The Church’s role is to help people to heaven by teaching and sanctifying. Of course, people can ignore the teaching and reject the grace. If they do and end up in hell, they go there by their own choice.

Excommunication is a Church penalty which excludes a notorious sinner or someone grossly disobedient from the communion of the faithful. It doesn’t mean the person ceases to be a Christian. Its purpose is to warn the individual that he risks losing his soul unless he repents.

We’ve seen examples of excommunication in our own time.

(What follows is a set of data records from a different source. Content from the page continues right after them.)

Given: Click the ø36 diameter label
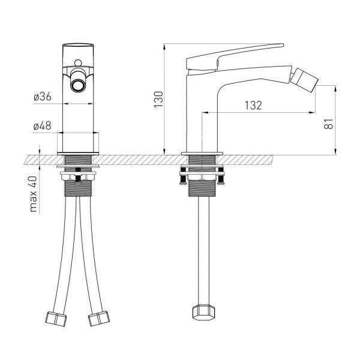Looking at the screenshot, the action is point(43,97).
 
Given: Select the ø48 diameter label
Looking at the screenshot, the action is point(42,126).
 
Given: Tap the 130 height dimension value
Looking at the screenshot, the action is point(158,100).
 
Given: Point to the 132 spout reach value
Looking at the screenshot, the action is point(253,106).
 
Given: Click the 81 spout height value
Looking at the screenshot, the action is point(328,124).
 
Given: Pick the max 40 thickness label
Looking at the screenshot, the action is point(34,194).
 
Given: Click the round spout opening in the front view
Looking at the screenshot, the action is point(78,86).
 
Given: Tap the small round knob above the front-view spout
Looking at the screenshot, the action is point(78,62).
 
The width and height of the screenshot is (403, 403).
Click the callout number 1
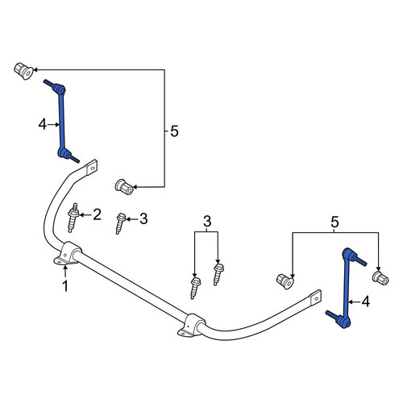65,286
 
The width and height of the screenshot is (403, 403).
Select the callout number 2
97,215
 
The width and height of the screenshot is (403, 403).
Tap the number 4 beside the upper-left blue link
43,125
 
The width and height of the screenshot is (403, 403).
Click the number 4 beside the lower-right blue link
366,301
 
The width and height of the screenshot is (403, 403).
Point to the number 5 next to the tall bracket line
174,131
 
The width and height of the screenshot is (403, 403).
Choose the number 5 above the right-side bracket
334,222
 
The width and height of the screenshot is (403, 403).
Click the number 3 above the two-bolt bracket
207,222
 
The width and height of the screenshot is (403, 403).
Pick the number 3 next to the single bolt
143,219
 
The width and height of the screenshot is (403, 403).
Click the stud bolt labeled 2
73,218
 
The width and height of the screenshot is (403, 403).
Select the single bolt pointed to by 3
120,223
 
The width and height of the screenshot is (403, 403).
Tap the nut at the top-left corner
23,71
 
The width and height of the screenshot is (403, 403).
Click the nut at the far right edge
380,278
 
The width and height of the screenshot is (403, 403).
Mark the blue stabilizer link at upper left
62,121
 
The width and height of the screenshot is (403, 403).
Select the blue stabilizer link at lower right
346,289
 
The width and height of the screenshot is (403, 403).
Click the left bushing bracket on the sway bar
67,253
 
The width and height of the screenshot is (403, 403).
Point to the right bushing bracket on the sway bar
191,325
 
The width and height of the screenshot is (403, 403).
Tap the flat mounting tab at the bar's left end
91,167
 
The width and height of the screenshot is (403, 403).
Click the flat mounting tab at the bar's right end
315,297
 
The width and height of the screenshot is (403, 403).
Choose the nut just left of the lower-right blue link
285,281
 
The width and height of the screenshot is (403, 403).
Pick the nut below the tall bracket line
124,187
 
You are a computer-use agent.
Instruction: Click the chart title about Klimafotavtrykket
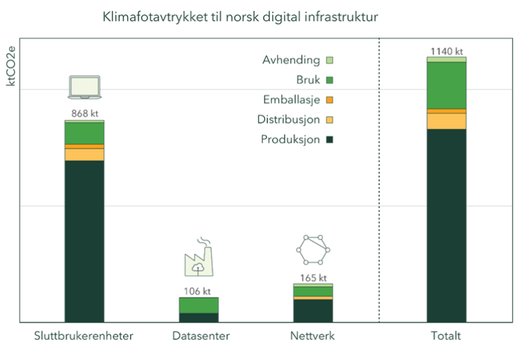[x=240, y=17]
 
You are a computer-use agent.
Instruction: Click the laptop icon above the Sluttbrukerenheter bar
[x=84, y=87]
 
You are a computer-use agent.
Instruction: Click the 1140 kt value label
[x=446, y=51]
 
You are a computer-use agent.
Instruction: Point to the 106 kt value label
[x=198, y=291]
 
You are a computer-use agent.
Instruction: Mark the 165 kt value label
[x=313, y=277]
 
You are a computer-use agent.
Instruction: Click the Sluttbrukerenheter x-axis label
[x=83, y=336]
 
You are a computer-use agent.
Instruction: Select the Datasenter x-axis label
[x=201, y=336]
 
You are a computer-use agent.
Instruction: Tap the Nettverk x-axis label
[x=313, y=336]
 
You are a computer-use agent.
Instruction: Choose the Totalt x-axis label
[x=446, y=336]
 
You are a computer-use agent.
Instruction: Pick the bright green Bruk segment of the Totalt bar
[x=446, y=85]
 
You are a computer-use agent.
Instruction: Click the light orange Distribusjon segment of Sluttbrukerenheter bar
[x=84, y=154]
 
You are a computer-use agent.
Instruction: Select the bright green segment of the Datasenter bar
[x=199, y=305]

In 1953 some bishops in China ordained new bishops without the approval of Pope Pius XII. The ordaining bishops and those they ordained were excommunicated under a provision of canon law which stated that episcopal ordinations may be performed only with the pope’s approval. These new bishops had been ordained for the Chinese Patriotic Church, a government-controlled offshoot of the Catholic Church. Other Chinese bishops remained loyal to Rome and found themselves imprisoned – the penalty for loyalty to Church authority.

In 1988 Archbishop Marcel Lefebvre ordained new bishops to oversee the religious society he had founded. The ordinations were done against the wishes of John Paul II, and Archbishop Lefebvre, another ordaining bishop, and three new bishops were excommunicated automatically. In this case and the Chinese case, people were excommunicated not for teaching heresy, but for gross disobedience.

Excommunication is rarely used nowadays. At one time, it’s true, it was used too frequently, and the Council of Trent warned bishops to be more careful in its application. The Council said excommunication must be used sparingly. Its purpose is to bring the wayward back to the practice of the faith and to obedience. If excommunication is wielded cruelly, it will lose its effectiveness and may do more harm than good.

Now to a corollary.

When Paul said that anyone preaching a heretical gospel would be anathema (Gal 1:8), he didn’t condemn the person to hell. He labeled that individual a false teacher. When the Church, in an official decree at a council, accompanies its decisions with anathemas, it’s merely doing the same thing as Paul. It’s saying, “And anyone who teaches otherwise is a false teacher.”

It is not condemning anyone to hell.